DOCUMENT PASSAGE:
Illusory patterns are fishy for fish, too
- Department of General Psychology, University of Padova, Padova, Italy
It has been widely recognized that size, shape, and distance perception are not the mere translation of images in the eyes, as retinal images are inherently ambiguous. Some form of knowledge and/or assumptions by unconscious inductive inference seems to be necessary (Gregory, 1997). With respect to this topic, visual illusions are a valuable tool for understanding the neuro-cognitive systems underlying visual perception by indirectly revealing the hidden constraints of the perceptual system in a way that normal perception cannot. In humans, such constraints have been often summarized as the so-called “Gestalt principles,” which can be briefly described by the motto “the whole is greater than the sum of its parts” (Wertheimer, 1938). Almost a century of experimental investigation on visual illusions has broadened our comprehension of the perceptual mechanisms that enable us to perceive figures and forms instead of just a collection of lines and curves. Such mechanisms are highly adaptive, as they allow for a quick and stable picture of the environment, enabling an appropriate motor response in every context (Ikin and Turner, 1972).

INFORMATION PROVIDED:

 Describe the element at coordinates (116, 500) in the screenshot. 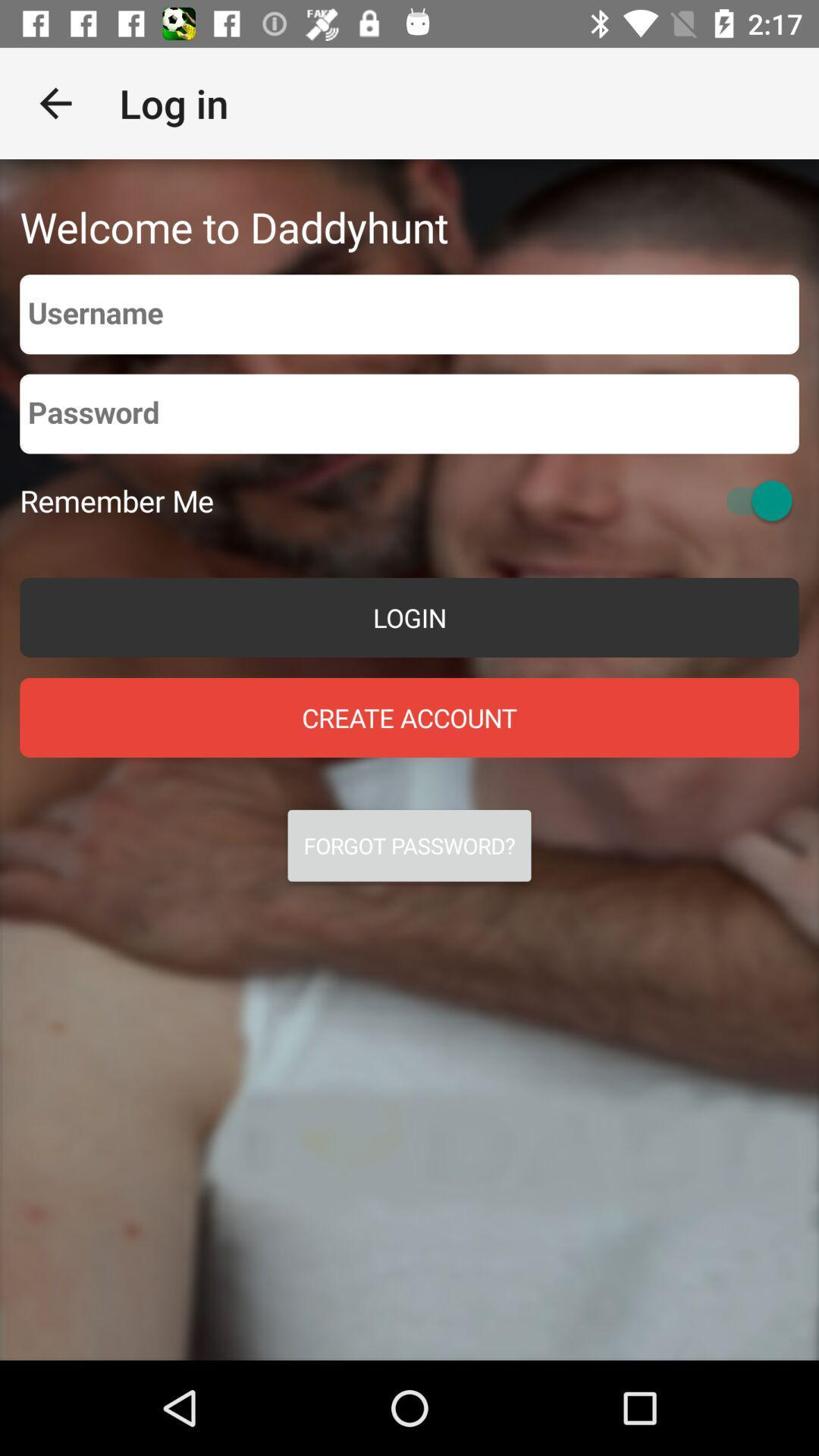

==

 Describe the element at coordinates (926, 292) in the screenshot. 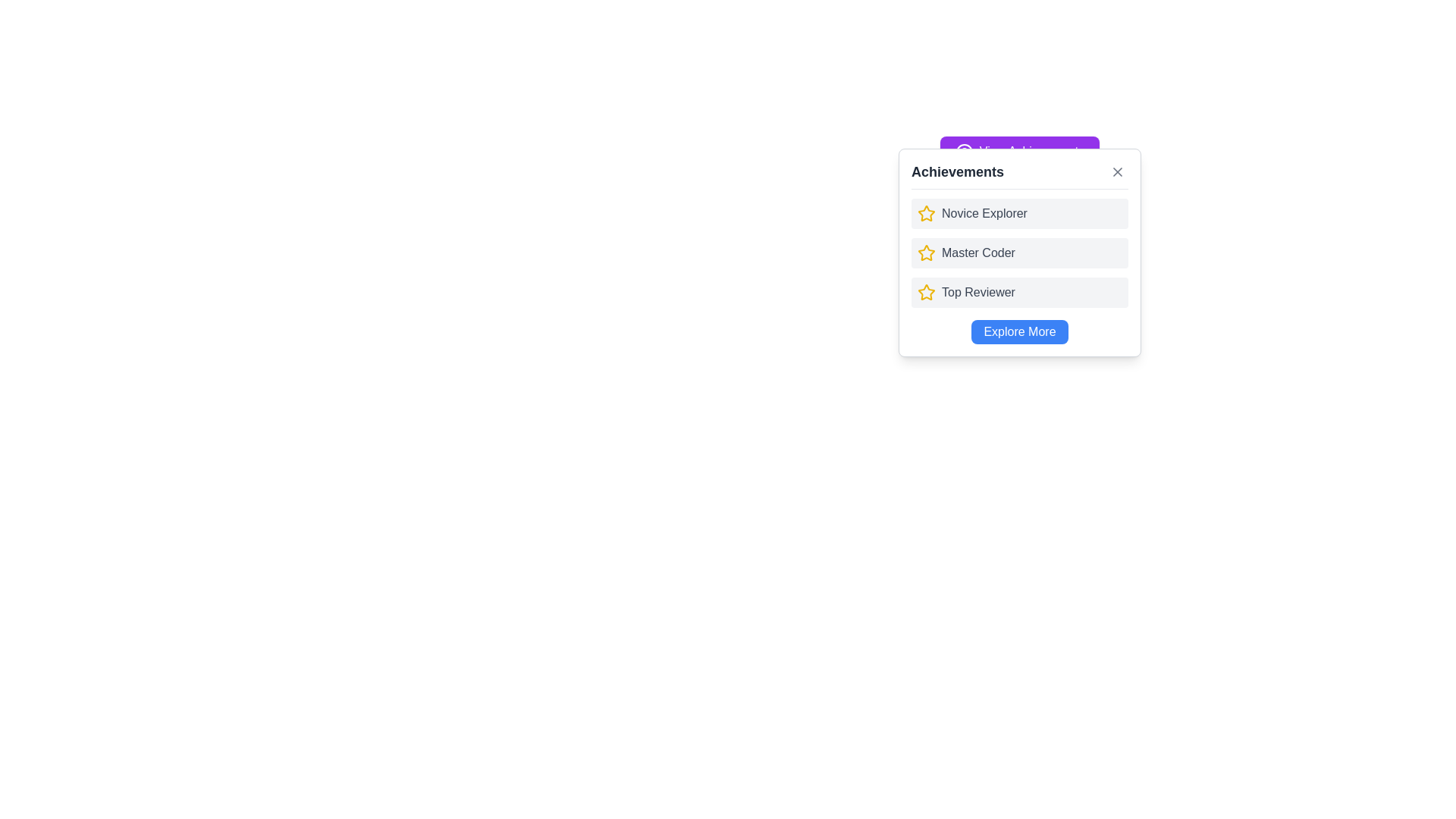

...

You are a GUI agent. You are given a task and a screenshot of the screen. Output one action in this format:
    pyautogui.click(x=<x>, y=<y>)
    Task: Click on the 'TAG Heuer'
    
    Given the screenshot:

EXERCISE DESCRIPTION:
Pick up the passage on visual illusions and perception after its last sentence and keep writing it. The rows aren't needed here.

OUTPUT OF THE TASK:
Given their high ecological value, there is little reason to believe that selective pressures to develop a visual system that is able to segregate objects from the background have acted only on hominids. Indeed, over the last decade, research has demonstrated that both apes and monkeys are deceived by illusory patterns. For instance, baboons perceive the Zöllner illusion (Benhar and Samuel, 1982), capuchin monkeys perceive the Müller-Lyer illusion (Suganuma et al., 2007), and rhesus monkeys perceive numerosity illusion (Beran, 2006; Beran and Parrish, 2013), thus showing that the organization of visual information is similar between human and non-human primates.
Despite the existence of a large number of studies, it is still unclear to what extent previous experience plays a role in how the brain/mind interprets and reconstructs physical reality (Hebb, 1949; Bod, 2002; Quinn and Bhatt, 2006). For practical and ethical reasons, it is very difficult to manipulate experiences during developmental periods in human and non-human primates. Furthermore, as primates lack independence at birth, different procedures are used for studying newborns, juveniles, or adults, presenting one of the major drawbacks when studying the development of visual perception in primates, i.e., the difficulty of devising experimental paradigms applicable to different ages (Bisazza et al., 2010). The recent discovery that even relatively simple organisms like fish, whose divergence seemingly occurred approximately 450 million years ago (Kumar and Hedges, 1998), also perceive visual illusions, as humans do, paves the way for the use of new animal models to investigate the relative contribution of genes and experience.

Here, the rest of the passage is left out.